■ Data extracted from a collection:
============

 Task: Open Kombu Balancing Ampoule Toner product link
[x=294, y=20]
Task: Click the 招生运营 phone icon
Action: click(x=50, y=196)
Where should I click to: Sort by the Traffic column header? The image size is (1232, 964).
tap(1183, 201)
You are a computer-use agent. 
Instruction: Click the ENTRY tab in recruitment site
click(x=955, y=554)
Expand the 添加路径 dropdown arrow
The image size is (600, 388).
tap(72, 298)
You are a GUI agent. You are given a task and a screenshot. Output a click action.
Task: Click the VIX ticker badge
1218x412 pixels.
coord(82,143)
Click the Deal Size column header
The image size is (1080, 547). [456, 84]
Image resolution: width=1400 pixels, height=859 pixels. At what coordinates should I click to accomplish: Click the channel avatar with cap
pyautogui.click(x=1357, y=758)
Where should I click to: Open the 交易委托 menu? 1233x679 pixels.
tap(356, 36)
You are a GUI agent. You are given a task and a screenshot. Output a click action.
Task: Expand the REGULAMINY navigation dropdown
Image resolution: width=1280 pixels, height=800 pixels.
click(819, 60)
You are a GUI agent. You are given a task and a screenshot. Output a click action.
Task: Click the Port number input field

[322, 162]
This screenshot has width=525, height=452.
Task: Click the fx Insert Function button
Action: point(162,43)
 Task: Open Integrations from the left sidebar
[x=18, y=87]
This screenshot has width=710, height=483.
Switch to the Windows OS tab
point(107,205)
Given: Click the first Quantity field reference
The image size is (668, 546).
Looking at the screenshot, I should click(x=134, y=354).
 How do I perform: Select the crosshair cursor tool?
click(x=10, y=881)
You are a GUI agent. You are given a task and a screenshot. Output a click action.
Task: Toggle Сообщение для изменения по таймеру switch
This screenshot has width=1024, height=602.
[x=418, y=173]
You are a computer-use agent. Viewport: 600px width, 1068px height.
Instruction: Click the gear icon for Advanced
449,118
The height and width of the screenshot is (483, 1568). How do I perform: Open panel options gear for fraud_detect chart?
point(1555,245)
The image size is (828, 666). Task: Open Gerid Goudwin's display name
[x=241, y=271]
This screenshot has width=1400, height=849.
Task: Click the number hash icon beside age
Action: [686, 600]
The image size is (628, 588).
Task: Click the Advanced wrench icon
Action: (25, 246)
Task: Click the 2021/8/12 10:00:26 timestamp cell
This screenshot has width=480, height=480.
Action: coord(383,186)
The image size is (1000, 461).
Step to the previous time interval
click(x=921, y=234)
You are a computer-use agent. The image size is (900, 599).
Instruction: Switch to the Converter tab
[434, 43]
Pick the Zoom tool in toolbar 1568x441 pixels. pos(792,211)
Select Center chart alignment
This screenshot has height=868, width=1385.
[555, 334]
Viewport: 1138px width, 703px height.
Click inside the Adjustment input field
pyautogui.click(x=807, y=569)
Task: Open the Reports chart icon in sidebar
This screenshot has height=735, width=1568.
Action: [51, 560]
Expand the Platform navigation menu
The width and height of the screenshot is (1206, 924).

============

■ Problem to work on: Substitute "GUI assistant" for "GUI agent" wherever it appears in the items above, and give back all the items with nothing else changed.

■ Solution:
 Task: Open Kombu Balancing Ampoule Toner product link
[x=294, y=20]
Task: Click the 招生运营 phone icon
Action: click(x=50, y=196)
Where should I click to: Sort by the Traffic column header? The image size is (1232, 964).
tap(1183, 201)
You are a computer-use agent. 
Instruction: Click the ENTRY tab in recruitment site
click(x=955, y=554)
Expand the 添加路径 dropdown arrow
The image size is (600, 388).
tap(72, 298)
You are a GUI assistant. You are given a task and a screenshot. Output a click action.
Task: Click the VIX ticker badge
1218x412 pixels.
coord(82,143)
Click the Deal Size column header
The image size is (1080, 547). [456, 84]
Image resolution: width=1400 pixels, height=859 pixels. At what coordinates should I click to accomplish: Click the channel avatar with cap
pyautogui.click(x=1357, y=758)
Where should I click to: Open the 交易委托 menu? 1233x679 pixels.
tap(356, 36)
You are a GUI assistant. You are given a task and a screenshot. Output a click action.
Task: Expand the REGULAMINY navigation dropdown
Image resolution: width=1280 pixels, height=800 pixels.
click(819, 60)
You are a GUI assistant. You are given a task and a screenshot. Output a click action.
Task: Click the Port number input field

[322, 162]
This screenshot has width=525, height=452.
Task: Click the fx Insert Function button
Action: point(162,43)
 Task: Open Integrations from the left sidebar
[x=18, y=87]
This screenshot has width=710, height=483.
Switch to the Windows OS tab
point(107,205)
Given: Click the first Quantity field reference
The image size is (668, 546).
Looking at the screenshot, I should click(x=134, y=354).
 How do I perform: Select the crosshair cursor tool?
click(x=10, y=881)
You are a GUI assistant. You are given a task and a screenshot. Output a click action.
Task: Toggle Сообщение для изменения по таймеру switch
This screenshot has width=1024, height=602.
[x=418, y=173]
You are a computer-use agent. Viewport: 600px width, 1068px height.
Instruction: Click the gear icon for Advanced
449,118
The height and width of the screenshot is (483, 1568). How do I perform: Open panel options gear for fraud_detect chart?
point(1555,245)
The image size is (828, 666). Task: Open Gerid Goudwin's display name
[x=241, y=271]
This screenshot has width=1400, height=849.
Task: Click the number hash icon beside age
Action: [686, 600]
The image size is (628, 588).
Task: Click the Advanced wrench icon
Action: (25, 246)
Task: Click the 2021/8/12 10:00:26 timestamp cell
This screenshot has width=480, height=480.
Action: coord(383,186)
The image size is (1000, 461).
Step to the previous time interval
click(x=921, y=234)
You are a computer-use agent. The image size is (900, 599).
Instruction: Switch to the Converter tab
[434, 43]
Pick the Zoom tool in toolbar 1568x441 pixels. pos(792,211)
Select Center chart alignment
This screenshot has height=868, width=1385.
[555, 334]
Viewport: 1138px width, 703px height.
Click inside the Adjustment input field
pyautogui.click(x=807, y=569)
Task: Open the Reports chart icon in sidebar
This screenshot has height=735, width=1568.
Action: [51, 560]
Expand the Platform navigation menu
The width and height of the screenshot is (1206, 924).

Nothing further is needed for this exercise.